MONA — Tasmania's Art Catacomb Carved Into a Cliff
At a Glance
MONA (Museum of Old and New Art) stands on the Moorilla winery estate in Berriedale, north of Hobart, Tasmania. Opened in January 2011 with about AUD 75M of private funding from collector David Walsh—a former professional gambler—it has become one of the largest private museums in the Southern Hemisphere. Walsh calls it "a subversive adult Disneyland."
Three Floors Carved into a Cliff
Designed by Melbourne's Fender Katsalidis, MONA is cut into the sandstone bluffs of the Moorilla peninsula and descends three underground levels—only a small entry pavilion is visible above ground. A spiral staircase takes visitors into raw sandstone walls. There are no labels; instead, a GPS-enabled device called "the O" surfaces commentary as you move. Curatorially, time and region give way to themes—chiefly "sex and death."
Must-See Works
- Wim Delvoye — Cloaca Professional: a machine that simulates human digestion, fed real food and producing real waste each day.
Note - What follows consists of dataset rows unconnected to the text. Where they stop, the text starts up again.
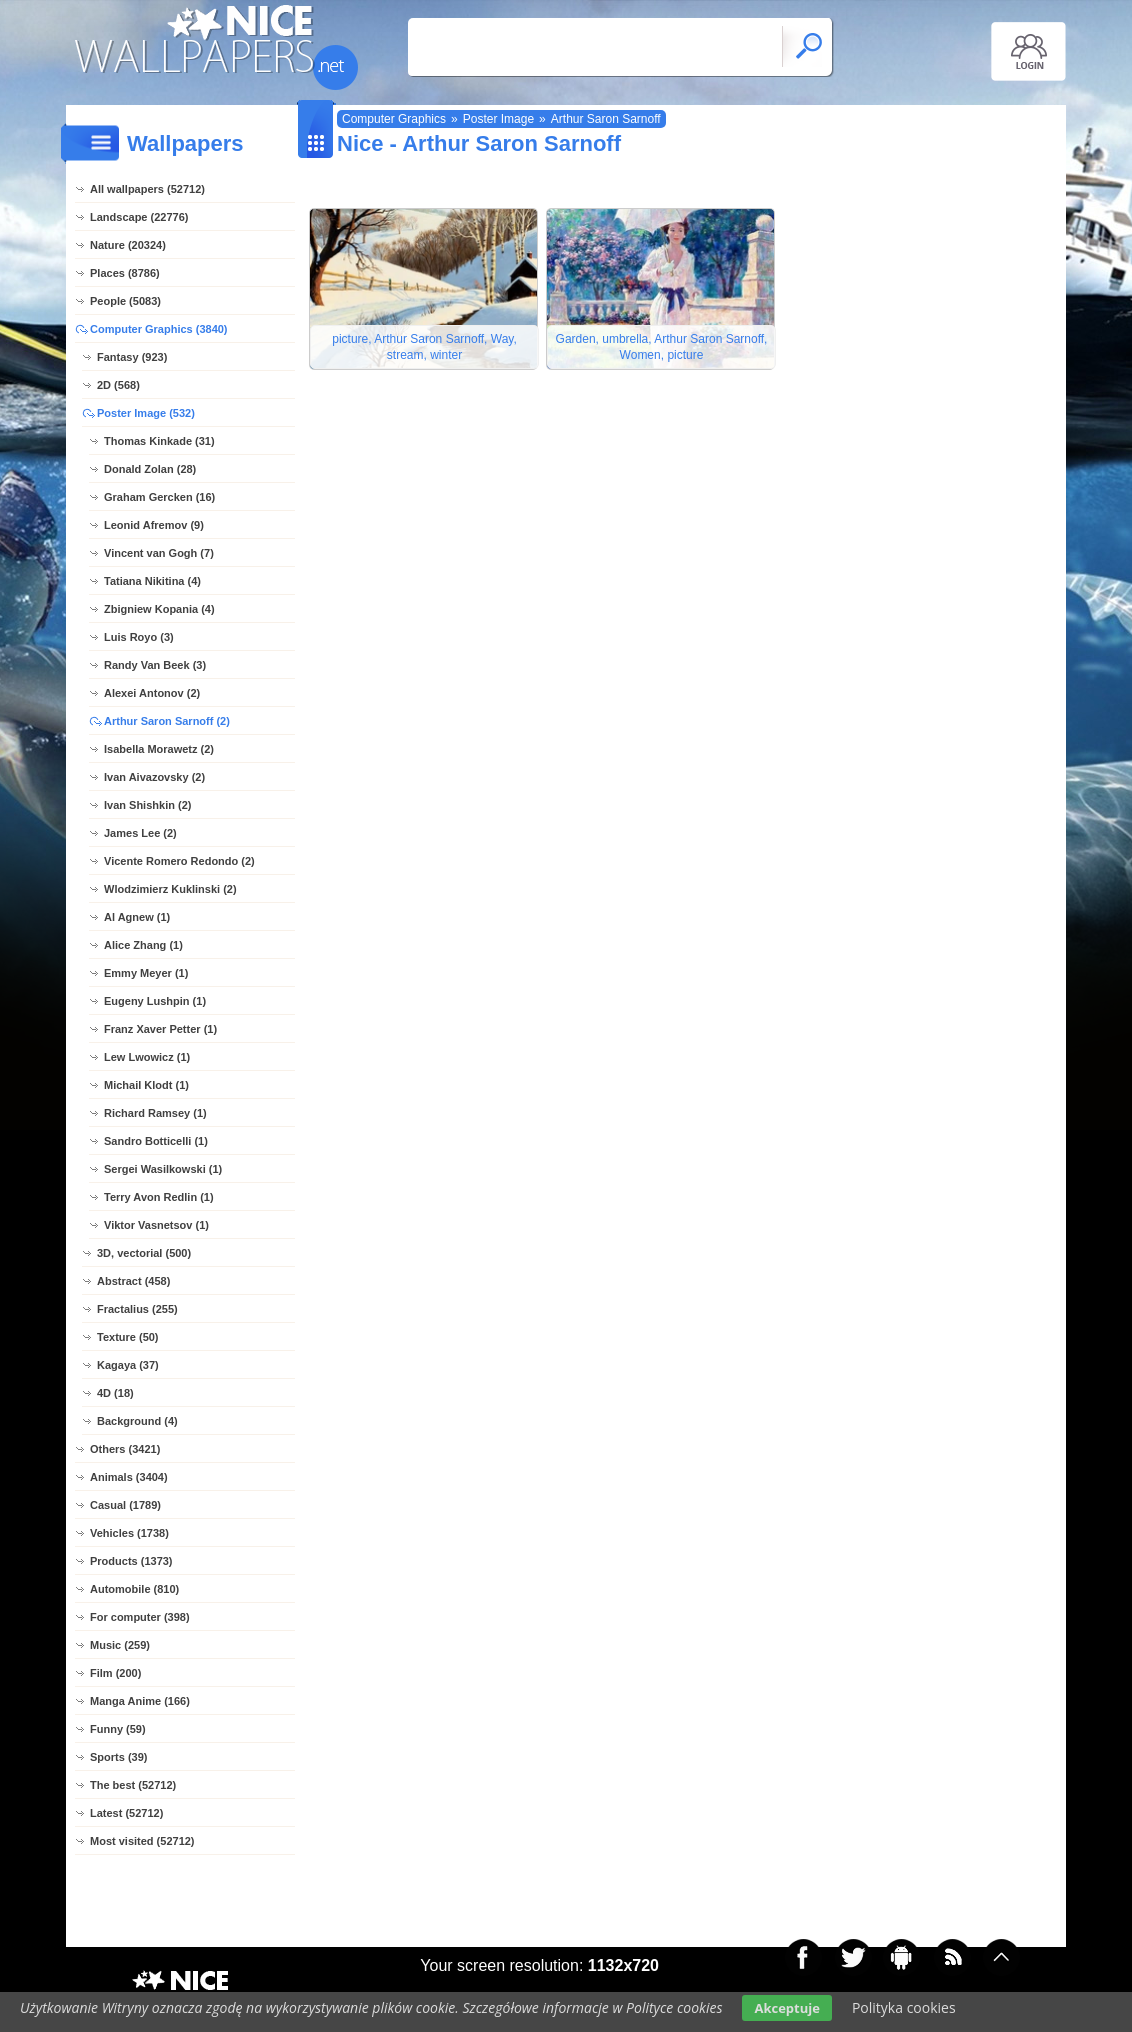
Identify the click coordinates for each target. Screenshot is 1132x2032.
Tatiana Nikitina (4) (152, 581)
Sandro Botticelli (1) (156, 1141)
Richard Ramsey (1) (155, 1113)
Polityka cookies (904, 2007)
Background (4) (137, 1421)
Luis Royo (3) (139, 637)
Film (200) (115, 1673)
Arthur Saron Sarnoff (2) (167, 721)
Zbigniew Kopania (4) (159, 609)
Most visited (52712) (142, 1841)
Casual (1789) (125, 1505)
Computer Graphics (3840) (159, 329)
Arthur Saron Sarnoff (606, 119)
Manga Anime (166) (140, 1701)
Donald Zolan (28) (150, 469)
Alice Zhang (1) (143, 945)
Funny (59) (118, 1729)
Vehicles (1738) (129, 1533)
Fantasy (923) (132, 357)
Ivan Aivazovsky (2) (154, 777)
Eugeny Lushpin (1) (155, 1001)
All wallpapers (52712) (147, 189)
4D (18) (115, 1393)
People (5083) (125, 301)
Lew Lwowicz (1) (147, 1057)
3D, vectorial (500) (144, 1253)
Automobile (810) (134, 1589)
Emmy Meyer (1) (146, 973)
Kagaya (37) (128, 1365)
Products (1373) (131, 1561)
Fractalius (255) (137, 1309)
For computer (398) (140, 1617)
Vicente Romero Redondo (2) (179, 861)
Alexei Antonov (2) (152, 693)
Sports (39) (118, 1757)
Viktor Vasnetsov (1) (156, 1225)
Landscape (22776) (139, 217)
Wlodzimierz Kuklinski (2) (170, 889)
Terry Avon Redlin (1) (159, 1197)
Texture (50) (128, 1337)
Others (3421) (125, 1449)
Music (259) (120, 1645)
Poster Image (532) (146, 413)
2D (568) (118, 385)
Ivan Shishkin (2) (147, 805)
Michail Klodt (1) (146, 1085)
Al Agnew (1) (137, 917)
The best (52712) (133, 1785)
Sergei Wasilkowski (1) (163, 1169)
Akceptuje (786, 2008)
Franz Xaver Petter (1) (160, 1029)
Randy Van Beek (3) (155, 665)
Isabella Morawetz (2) (159, 749)
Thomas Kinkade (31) (159, 441)
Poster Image (498, 119)
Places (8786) (125, 273)
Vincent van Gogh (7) (159, 553)
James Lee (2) (140, 833)
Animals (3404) (129, 1477)
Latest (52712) (126, 1813)
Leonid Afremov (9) (154, 525)
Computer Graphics (394, 119)
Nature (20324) (128, 245)
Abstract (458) (133, 1281)
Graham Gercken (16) (159, 497)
- Sidney Nolan — Snake: a 1,620-panel mural across an entire wall.
- James Turrell — Event Horizon, the largest permanent Turrell in Australia.
- Julius Popp — bit.fall, a kinetic installation that prints live news in falling drops.
- Ancient Egyptian and Mesopotamian objects, often placed beside contemporary work to collapse 5,000 years into one room.
Visiting Tips
Take the MONA ROMA ferry from Brooke Street Pier in Hobart (30 minutes). The ferry is part of the brand experience. Budget 3–4 hours inside; add The Source restaurant and Moorilla winery for a full day. Australian residents enter free; international visitors around AUD 35. Often closed Tuesdays; check hours and the MONA FOMA and Dark Mofo festival calendars.